[antlr-interest] Unicode lexing

Tue Mar 9 15:58:50 PST 2010

Well *that* was weird. Sorry for the mis-send.

I know this topic has come up before, and sorry to bring it up again.

Context: I'm bringing up BitC on CLI, and planning to use antlr to do it.
BitC characters cover the full unicode (20 bit) range.

The good news:

   1. Characters above U+FFFF can only appear in character and string
   literals.
   2. The language requires that units of compilation be encoded in UTF-8.
   3. Both JVM and CLI carry strings as UTF-16, so if we carry character
   literals around as string payloads we can deal with this internally.
   4. Outside of character and string literals the legal input characters
   all fall within the 16-bit UNICODE subset.

When we dealt with this in the current, yacc-based implementation, we
proceeded as follows:

   1. We hand-wrote the lexer and had it process the raw input as a byte
   stream. We then hand-decoded UTF-8 sequences as appropriate.
   2. To carry around string literal values we encoded them internally as
   UTF-8 (because this was C). In JVM/CLR, obviously, we would encode in
   UTF-16.
   3. We internally carted character literal values around as an unsigned
   32-bit integer.

So basically, we found that an "arm's length unicode" approach worked out
for us.
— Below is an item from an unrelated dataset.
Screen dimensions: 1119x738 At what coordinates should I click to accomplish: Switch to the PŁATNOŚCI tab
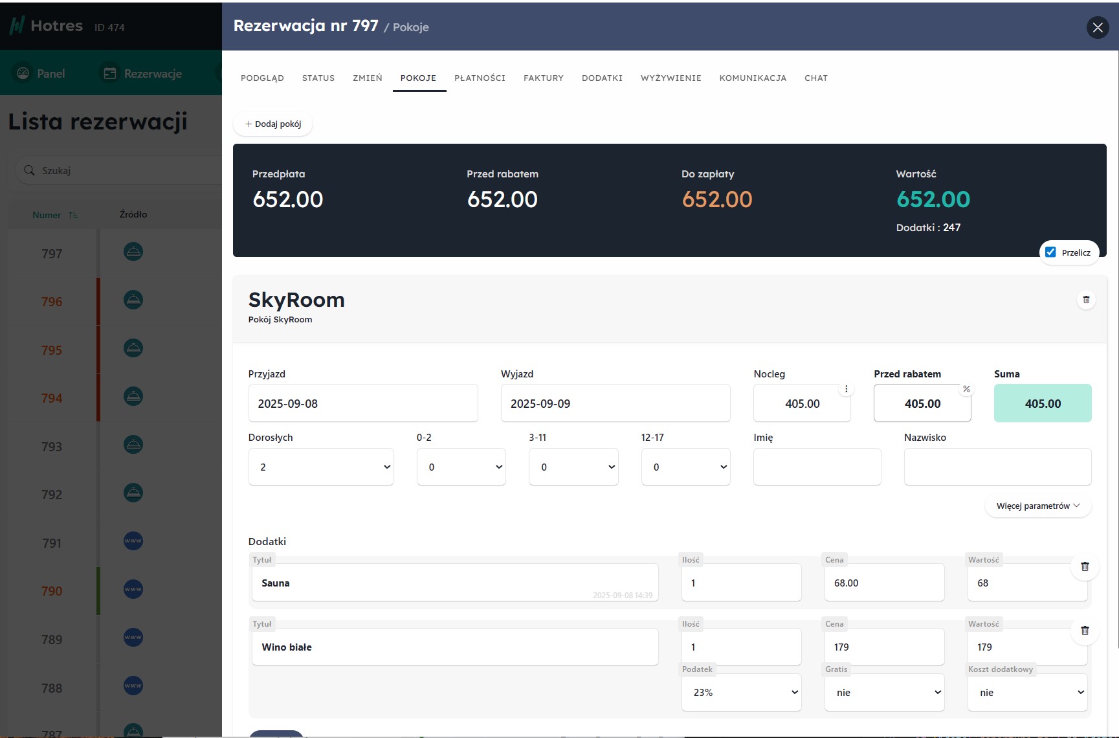(x=480, y=78)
I had thought to adopt a similar approach with Antlr.

I've been reading the Antlr Reference book, and I noted a comment to the
effect that if you hand-write a lexer you lose the ability to do certain
kinds of lookahead. Is this the case, or is it possible to hand-write a
lexer in a fashion that cooperates with the regular behavior of Antlr?

Thanks

Jonathan